[Stored data]

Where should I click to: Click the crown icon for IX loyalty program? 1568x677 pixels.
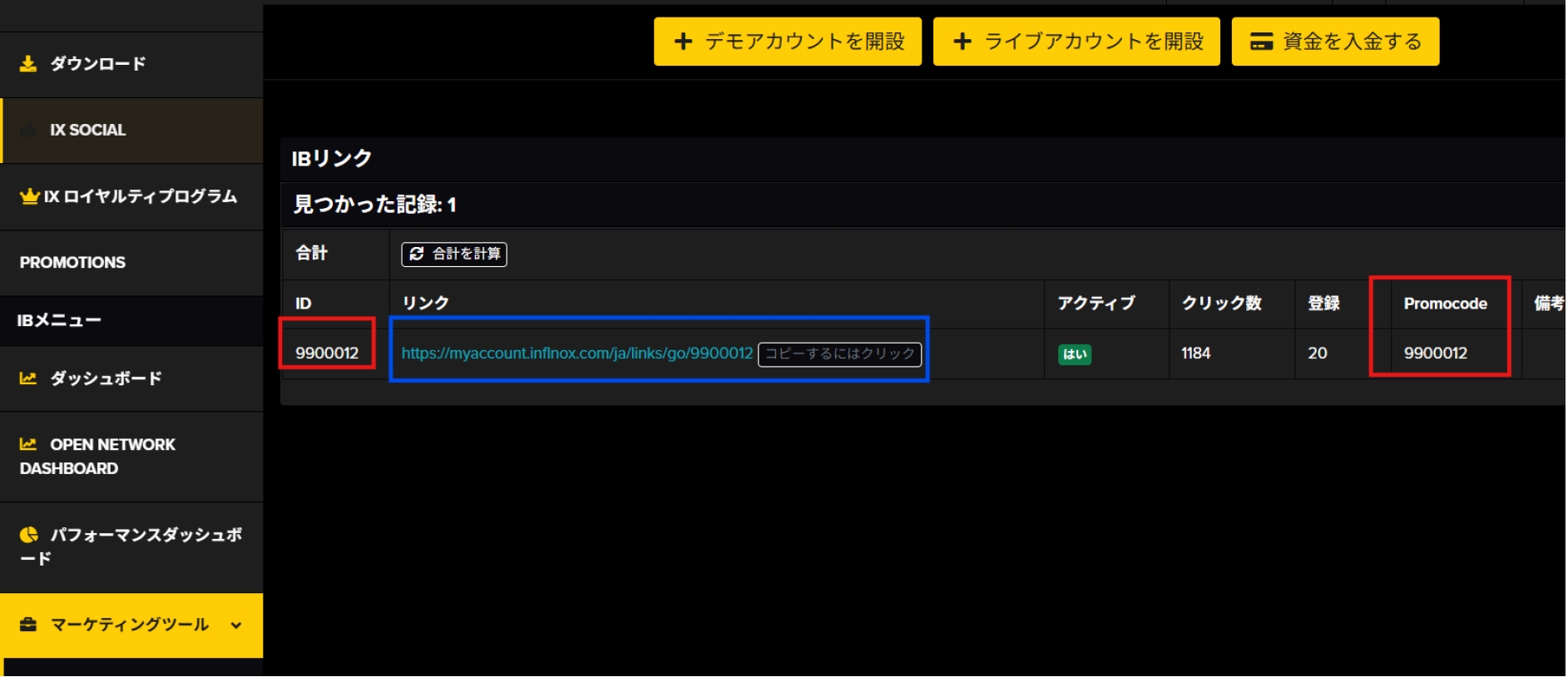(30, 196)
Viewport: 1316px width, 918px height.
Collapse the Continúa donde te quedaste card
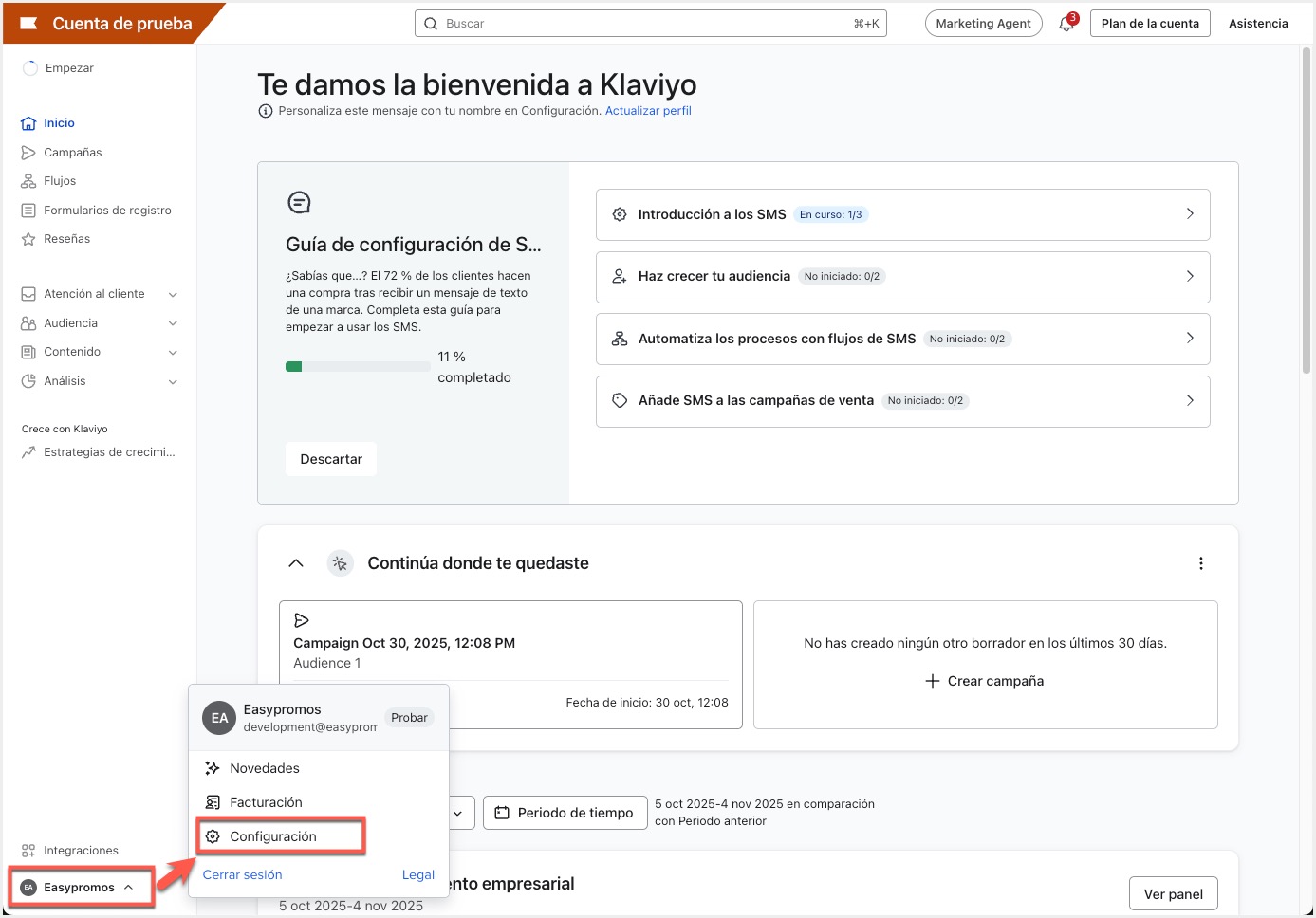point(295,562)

---

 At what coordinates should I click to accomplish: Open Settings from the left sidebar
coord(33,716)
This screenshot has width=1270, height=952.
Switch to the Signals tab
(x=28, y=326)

> _Aim of the task_
Select and copy every line from the records that includes the word "width".

> _Result of the exercise_
Viewport: 1316px width, 918px height.
This screenshot has width=1270, height=952.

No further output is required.